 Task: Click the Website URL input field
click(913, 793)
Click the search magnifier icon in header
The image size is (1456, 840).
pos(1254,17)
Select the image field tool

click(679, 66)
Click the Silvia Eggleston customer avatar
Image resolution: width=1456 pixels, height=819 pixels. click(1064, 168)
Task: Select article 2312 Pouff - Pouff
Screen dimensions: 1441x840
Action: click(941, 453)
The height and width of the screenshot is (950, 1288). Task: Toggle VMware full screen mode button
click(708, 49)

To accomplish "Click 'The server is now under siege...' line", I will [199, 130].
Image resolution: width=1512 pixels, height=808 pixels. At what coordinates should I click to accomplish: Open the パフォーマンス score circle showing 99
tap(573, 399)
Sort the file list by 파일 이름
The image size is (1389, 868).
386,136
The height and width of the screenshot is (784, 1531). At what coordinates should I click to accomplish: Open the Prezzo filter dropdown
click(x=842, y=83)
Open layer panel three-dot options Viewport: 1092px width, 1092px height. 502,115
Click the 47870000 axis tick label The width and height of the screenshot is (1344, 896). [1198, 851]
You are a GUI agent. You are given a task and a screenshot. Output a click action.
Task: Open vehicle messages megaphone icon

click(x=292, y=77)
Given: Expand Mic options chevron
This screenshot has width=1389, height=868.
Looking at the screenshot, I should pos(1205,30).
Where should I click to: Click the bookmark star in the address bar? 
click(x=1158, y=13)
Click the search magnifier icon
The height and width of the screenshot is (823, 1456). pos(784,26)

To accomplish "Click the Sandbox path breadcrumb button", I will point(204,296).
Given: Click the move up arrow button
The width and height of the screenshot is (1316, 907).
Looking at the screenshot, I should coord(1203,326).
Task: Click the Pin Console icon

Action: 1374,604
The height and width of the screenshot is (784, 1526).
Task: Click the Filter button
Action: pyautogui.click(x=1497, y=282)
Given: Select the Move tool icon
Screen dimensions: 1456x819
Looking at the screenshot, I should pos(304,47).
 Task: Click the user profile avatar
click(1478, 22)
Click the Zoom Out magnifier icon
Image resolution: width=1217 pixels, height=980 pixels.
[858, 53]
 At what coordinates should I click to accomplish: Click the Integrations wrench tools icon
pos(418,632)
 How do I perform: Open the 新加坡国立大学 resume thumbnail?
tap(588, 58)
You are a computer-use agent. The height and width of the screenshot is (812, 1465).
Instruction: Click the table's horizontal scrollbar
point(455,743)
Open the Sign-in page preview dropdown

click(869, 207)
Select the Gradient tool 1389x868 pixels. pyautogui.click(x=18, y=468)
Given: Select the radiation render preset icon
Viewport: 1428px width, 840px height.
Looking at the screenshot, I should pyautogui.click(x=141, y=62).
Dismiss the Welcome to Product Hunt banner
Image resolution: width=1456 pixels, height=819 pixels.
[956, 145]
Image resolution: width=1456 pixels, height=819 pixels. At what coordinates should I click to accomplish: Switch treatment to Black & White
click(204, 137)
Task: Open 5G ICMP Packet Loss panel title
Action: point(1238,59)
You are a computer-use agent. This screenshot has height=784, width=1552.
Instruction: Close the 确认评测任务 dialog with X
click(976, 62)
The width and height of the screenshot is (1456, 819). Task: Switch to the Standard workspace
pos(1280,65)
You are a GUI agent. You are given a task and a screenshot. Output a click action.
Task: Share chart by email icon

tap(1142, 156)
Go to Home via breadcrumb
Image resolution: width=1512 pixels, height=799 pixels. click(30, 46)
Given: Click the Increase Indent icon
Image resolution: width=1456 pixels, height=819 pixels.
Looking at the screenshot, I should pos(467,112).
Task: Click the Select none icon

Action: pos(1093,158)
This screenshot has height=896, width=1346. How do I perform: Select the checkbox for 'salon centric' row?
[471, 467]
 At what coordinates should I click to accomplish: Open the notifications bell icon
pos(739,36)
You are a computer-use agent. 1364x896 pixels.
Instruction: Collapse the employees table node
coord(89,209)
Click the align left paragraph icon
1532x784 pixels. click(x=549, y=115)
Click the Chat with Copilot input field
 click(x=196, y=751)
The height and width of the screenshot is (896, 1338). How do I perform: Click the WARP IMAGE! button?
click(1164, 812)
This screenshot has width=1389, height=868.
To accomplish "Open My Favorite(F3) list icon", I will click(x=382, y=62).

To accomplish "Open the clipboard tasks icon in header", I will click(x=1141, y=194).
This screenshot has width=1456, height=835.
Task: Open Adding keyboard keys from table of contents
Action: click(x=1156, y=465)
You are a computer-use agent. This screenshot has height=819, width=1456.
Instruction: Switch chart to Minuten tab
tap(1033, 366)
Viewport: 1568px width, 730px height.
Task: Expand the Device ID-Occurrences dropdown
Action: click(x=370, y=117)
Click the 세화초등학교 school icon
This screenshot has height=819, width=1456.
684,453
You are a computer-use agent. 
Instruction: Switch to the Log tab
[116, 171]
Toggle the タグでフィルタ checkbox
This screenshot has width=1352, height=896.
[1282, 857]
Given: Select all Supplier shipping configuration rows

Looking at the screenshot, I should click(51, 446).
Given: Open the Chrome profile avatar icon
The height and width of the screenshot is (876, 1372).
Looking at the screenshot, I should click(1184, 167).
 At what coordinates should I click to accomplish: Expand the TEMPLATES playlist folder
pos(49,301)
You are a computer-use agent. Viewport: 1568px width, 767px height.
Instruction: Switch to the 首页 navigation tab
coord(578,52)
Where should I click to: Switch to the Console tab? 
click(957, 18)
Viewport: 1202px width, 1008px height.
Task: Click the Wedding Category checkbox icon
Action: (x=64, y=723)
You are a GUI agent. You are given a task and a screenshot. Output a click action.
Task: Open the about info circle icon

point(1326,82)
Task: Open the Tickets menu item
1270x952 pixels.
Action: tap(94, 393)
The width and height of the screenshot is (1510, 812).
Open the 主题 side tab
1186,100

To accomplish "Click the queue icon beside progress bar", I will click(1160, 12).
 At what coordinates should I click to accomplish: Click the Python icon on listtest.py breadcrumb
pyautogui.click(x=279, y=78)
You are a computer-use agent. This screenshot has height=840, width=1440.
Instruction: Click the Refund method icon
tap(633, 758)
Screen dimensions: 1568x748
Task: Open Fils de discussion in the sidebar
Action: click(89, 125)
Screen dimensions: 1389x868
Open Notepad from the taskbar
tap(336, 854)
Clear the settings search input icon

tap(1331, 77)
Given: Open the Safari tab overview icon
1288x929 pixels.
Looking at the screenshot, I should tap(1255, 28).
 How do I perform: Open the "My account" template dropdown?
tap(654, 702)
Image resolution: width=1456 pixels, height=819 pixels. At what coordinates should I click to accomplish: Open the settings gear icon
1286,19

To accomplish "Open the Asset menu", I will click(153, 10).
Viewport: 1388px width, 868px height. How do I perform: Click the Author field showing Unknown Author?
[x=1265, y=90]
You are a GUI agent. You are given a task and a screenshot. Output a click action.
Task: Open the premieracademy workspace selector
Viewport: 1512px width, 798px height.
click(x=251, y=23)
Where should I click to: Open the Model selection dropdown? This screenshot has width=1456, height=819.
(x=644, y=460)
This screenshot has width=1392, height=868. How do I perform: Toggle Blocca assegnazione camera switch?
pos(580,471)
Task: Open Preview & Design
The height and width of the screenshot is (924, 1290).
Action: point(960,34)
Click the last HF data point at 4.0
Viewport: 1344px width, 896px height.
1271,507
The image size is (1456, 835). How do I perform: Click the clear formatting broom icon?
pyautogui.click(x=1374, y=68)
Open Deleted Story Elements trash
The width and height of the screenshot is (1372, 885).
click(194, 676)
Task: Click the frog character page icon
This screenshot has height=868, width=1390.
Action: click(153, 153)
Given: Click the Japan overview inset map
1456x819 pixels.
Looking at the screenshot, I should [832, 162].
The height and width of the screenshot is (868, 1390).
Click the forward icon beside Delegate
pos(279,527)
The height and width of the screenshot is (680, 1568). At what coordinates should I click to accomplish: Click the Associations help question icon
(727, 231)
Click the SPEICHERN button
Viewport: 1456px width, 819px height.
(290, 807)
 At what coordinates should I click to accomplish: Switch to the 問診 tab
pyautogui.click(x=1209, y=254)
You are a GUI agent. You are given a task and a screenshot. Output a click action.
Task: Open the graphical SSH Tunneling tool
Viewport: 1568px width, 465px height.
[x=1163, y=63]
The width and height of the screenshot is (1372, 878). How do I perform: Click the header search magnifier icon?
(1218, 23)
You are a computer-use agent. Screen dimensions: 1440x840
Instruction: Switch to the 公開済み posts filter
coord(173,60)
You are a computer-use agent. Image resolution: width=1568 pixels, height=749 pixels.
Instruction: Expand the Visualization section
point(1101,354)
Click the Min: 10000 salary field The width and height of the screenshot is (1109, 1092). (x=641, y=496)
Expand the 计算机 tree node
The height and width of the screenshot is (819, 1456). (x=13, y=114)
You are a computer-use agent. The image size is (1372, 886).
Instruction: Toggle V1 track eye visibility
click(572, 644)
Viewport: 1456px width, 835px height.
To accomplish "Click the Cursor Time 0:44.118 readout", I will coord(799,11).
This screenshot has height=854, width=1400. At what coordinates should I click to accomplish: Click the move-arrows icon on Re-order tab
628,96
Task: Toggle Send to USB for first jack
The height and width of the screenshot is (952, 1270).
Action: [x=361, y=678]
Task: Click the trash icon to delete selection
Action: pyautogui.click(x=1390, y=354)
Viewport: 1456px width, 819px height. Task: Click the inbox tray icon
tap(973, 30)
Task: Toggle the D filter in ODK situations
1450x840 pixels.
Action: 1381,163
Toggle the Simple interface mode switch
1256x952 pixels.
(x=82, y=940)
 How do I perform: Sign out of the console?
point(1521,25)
-------
== Activity ==
Begin with the line that has "Click the align left paragraph icon" in the listing above and end after the line that has "agent. This screenshot has height=819, width=1456."; output those lines exactly.

== Problem solution ==
Click the align left paragraph icon
1532x784 pixels. click(x=549, y=115)
Click the Chat with Copilot input field
 click(x=196, y=751)
The height and width of the screenshot is (896, 1338). How do I perform: Click the WARP IMAGE! button?
click(1164, 812)
This screenshot has width=1389, height=868.
To accomplish "Open My Favorite(F3) list icon", I will click(x=382, y=62).

To accomplish "Open the clipboard tasks icon in header", I will click(x=1141, y=194).
This screenshot has width=1456, height=835.
Task: Open Adding keyboard keys from table of contents
Action: click(x=1156, y=465)
You are a computer-use agent. This screenshot has height=819, width=1456.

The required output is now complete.